Where to Watch IndyCar, NASCAR, and IMSA This Weekend (May 15th, 2022)
IndyCar - Indianapolis Road Course
Saturday, May 14th - 3:00 p.m. ET - NBC
At some point, this pattern is going to become worrying for Honda. Chevrolet has won each of the season's first four IndyCar races, with three of those wins coming from GM's anchor program Team Penske. Their hopes of breaking up that pattern in today's Indianapolis GP are more slim than usual, as five of the top six in qualifying use Chevrolet power.

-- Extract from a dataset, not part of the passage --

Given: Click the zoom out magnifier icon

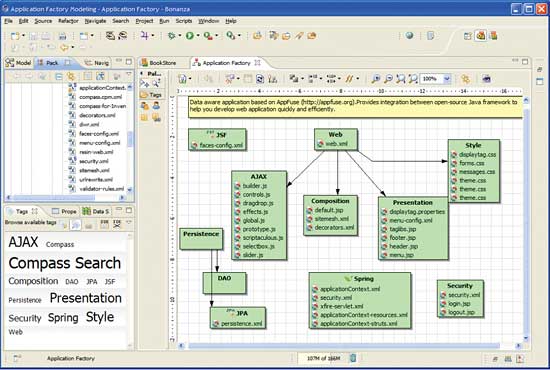Looking at the screenshot, I should pos(388,79).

As with most of the season, the lone Honda standout in that group is Alex Palou. The reigning champion is the points leader despite missing out on a win last time out at Barber Motorsports Park. He's also starting second today, a strong position to fight for his first win of the season. With the Indianapolis 500 just two weeks away, a win for Honda and Ganassi would be more than a little encouraging to the other auto maker participating in IndyCar.
NASCAR - Kansas Speedway
Sunday, May 15th - 3:00 p.m. ET - Fox Sports 1
Despite the Next Gen car's best efforts, theme of this Cup Series season seems to be how much contact is acceptable on the last lap of a race. Races on road courses, dirt tracks, and big ovals have already been won by intentional contact, and at Darlington Joey Logano did not pretend for a second that his bumper-to-bumper contact with leader William Byron was anything but an intentional choice in response to Byron's earlier block. Byron couldn't keep in front of Logano after the hit, so Logano went on to win the race.
Such things border on acceptable at slower and more technical intermediates like Darlington. If the same thing happens at Kansas, a much faster intermediate, the safety concern is much larger. Hopefully, drivers can contain themselves on closing laps as the Cup Series starts a three-weekend stretch of races at these mile-and-a-half "cookie cutter" ovals.
IMSA - Mid-Ohio
Sunday, May 15th - 2:00 p.m. ET - USA
IMSA's back at Mid-Ohio, but it comes to the classic natural terrain course with an odd twist: While all of DPi, LMP2, LMP3, and the pro-am GTD class are here, GTD Pro is not. Yes, the GT field that now operates under the same regulations in both classes is divided in half for the weekend by scheduling.
That means Corvette, Pfaff's Porsche, and Rahal-Letterman Lanigan's factory-backed BMW are not here. Don't think this race won't be worth watching just because those headliners are missing, though; the pro-am GTD class still has some 11 cars from eight manufacturers.